Population Control Policies

Since the mid-1960s, Singapore's government has attempted to control the country's rate of population growth with a mixture of publicity, exhortation, and material incentives and disincentives. Falling death rates, continued high birth rates, and immigration from peninsular Malaya during the decade from 1947 to 1957 produced an annual growth rate of 4.4 percent, of which 3.4 percent represented natural increase and 1.0 percent immigration. The crude birth rate peaked in 1957 at 42.7 per thousand. Beginning in 1949, family planning services were offered by the private Singapore Family Planning Association, which by 1960 was receiving some government funds and assistance. By 1965 the crude birth rate was 29.5 per 1,000 and the annual rate of natural increase had been reduced to 2.5 percent. Singapore's government saw rapid population growth as a threat to living standards and political stability, as large numbers of children and young people threatened to overwhelm the schools, the medical services, and the ability of the economy to generate employment for them all. In the atmosphere of crisis after the 1965 separation from Malaysia, the government in 1966 established the Family Planning and Population Board, which was responsible for providing clinical services and public education on family planning.

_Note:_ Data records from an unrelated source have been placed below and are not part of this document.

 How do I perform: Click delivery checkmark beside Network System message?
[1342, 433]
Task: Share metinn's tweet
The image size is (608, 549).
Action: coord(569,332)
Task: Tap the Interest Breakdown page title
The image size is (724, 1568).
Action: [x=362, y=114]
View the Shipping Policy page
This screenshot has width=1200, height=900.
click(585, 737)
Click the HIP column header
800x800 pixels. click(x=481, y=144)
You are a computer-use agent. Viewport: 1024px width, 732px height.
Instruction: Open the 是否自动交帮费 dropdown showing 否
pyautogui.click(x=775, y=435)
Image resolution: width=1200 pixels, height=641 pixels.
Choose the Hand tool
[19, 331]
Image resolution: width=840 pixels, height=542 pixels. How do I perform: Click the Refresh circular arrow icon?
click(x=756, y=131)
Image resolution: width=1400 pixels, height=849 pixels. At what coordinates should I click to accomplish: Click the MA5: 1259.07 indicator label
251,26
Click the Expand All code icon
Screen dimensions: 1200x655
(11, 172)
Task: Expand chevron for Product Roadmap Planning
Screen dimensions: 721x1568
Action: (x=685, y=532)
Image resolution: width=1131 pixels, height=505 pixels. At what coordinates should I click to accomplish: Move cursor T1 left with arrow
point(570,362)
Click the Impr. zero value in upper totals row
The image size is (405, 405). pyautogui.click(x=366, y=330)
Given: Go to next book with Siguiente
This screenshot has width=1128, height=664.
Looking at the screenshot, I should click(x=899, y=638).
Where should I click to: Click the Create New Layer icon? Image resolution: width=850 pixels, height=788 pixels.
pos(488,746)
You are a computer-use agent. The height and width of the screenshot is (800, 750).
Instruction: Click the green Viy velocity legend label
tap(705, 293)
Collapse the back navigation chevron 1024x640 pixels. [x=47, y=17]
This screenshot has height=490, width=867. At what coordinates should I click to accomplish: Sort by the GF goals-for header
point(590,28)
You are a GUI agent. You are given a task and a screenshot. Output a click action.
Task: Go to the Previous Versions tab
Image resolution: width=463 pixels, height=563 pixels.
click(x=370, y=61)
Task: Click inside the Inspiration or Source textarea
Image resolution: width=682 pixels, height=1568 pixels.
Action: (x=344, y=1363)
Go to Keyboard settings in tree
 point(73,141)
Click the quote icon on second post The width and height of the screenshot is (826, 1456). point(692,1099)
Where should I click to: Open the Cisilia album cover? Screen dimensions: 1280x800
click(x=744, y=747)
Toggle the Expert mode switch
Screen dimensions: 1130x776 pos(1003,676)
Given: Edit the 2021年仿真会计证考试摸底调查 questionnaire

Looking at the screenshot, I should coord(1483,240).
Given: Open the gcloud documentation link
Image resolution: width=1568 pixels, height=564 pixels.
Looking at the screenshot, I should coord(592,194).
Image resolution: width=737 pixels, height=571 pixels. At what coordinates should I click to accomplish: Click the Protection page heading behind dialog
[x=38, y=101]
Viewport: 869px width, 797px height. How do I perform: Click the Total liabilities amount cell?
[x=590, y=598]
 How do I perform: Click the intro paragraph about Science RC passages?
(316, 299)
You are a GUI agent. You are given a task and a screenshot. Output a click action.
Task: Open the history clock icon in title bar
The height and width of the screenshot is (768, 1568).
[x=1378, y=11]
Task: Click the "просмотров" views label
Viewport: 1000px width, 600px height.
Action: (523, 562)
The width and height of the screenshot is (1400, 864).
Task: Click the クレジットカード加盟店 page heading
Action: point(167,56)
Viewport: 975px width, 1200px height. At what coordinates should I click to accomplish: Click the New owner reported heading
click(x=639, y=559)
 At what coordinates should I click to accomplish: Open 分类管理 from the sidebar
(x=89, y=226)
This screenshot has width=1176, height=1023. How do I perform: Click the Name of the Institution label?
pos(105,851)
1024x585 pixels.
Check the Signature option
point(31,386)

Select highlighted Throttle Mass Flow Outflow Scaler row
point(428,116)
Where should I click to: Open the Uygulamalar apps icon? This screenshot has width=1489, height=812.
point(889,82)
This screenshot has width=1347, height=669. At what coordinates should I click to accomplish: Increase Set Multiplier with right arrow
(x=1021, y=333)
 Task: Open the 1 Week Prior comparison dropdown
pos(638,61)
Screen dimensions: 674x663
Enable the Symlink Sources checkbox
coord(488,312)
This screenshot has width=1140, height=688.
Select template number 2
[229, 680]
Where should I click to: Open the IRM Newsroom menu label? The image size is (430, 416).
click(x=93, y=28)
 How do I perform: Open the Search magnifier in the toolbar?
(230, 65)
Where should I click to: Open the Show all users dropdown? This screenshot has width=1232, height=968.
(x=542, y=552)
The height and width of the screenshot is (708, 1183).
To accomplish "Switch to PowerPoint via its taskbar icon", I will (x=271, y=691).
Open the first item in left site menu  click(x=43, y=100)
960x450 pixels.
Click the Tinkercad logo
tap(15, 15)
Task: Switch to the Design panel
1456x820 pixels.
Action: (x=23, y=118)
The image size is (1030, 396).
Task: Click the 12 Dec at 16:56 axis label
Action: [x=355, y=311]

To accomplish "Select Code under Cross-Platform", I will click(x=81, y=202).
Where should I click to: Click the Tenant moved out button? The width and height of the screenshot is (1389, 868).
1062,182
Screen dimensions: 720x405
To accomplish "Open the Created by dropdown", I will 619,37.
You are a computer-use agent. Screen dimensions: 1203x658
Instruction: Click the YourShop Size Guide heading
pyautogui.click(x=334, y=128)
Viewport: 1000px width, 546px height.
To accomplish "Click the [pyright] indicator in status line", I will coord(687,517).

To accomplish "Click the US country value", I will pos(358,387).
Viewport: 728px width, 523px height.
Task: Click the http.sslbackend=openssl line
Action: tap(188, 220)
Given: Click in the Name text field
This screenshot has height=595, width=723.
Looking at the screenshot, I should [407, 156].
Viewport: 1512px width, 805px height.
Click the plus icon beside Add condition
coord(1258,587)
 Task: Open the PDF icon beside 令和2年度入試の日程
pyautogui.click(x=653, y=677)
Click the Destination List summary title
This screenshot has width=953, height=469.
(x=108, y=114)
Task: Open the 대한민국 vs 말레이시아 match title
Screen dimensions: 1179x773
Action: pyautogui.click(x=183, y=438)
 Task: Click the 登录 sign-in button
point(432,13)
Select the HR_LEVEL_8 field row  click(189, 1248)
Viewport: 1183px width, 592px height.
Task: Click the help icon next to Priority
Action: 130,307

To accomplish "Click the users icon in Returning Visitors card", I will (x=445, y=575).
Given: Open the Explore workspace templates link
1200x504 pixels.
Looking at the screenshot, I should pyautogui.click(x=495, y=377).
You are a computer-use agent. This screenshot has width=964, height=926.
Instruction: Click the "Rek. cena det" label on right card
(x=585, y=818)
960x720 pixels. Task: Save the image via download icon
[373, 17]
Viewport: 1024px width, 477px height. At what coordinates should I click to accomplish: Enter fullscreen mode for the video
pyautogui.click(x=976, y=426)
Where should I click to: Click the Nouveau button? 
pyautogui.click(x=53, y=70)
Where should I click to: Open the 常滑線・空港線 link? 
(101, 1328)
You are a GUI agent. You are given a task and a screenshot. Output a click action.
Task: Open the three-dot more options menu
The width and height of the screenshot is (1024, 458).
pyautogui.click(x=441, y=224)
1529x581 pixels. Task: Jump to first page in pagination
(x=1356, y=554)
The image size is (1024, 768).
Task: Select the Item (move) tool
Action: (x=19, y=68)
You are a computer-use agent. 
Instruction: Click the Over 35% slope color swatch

Birth rates fell from 1957 to 1970, but then began to rise as women of the postwar baby boom reached child-bearing years. The government responded with policies intended to further reduce the birth rate. Abortion and voluntary sterilization were legalized in 1970. Between 1969 and 1972, a set of policies known as "population disincentives" were instituted to raise the costs of bearing third, fourth, and subsequent children. Civil servants received no paid maternity leave for third and subsequent children; maternity hospitals charged progressively higher fees for each additional birth; and income tax deductions for all but the first two children were eliminated. Large families received no extra consideration in public housing assignments, and top priority in the competition for enrollment in the most desirable primary schools was given to only children and to children whose parents had been sterilized before the age of forty. Voluntary sterilization was rewarded by seven days of paid sick leave and by priority in the allocation of such public goods as housing and education. The policies were accompanied by publicity campaigns urging parents to "Stop at Two" and arguing that large families threatened parents' present livelihood and future security. The penalties weighed more heavily on the poor, and were justified by the authorities as a means of encouraging the poor to concentrate their limited resources on adequately nurturing a few children who would be equipped to rise from poverty and become productive citizens.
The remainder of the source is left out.